While the project represents a good idea, this particular part of it is
a serious disappointment. It begins with a useful chronology of
Richler’s life and works, and ends with a good works-cited list, but
the criticism between is purely bottom-drawer stuff. Much of it is off
topic, and there are pages of blatant padding. We are, for example,
given a pointless list of great British poet-critics from Dryden to
Eliot, followed by two useless paragraphs pointing out that Smith,
Jones, Atwood, Davies, and Laurence also write about creativity. None of
this illuminates The Apprenticeship.

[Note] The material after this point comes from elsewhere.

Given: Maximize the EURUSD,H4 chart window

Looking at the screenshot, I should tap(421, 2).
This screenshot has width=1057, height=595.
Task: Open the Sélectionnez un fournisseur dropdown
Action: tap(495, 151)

Neither do most of the references
to Richler’s other novels (and there are too many of them for a book
of this scope).

Woodcock simply does not seem to have a sharp enough focus on The
Apprenticeship, or much of substance to say about it. This study reads
like a bad paper by an undergraduate who has been assigned an
uncongenial topic. Richler’s fine novel deserves better.

Citation

Woodcock, George., “Introducing Mordecai Richler's The Apprenticeship of Duddy Kravitz: A Reader's Guide,” Canadian Book Review Annual Online, accessed December 21, 2024, https://cbra.library.utoronto.ca/items/show/11181.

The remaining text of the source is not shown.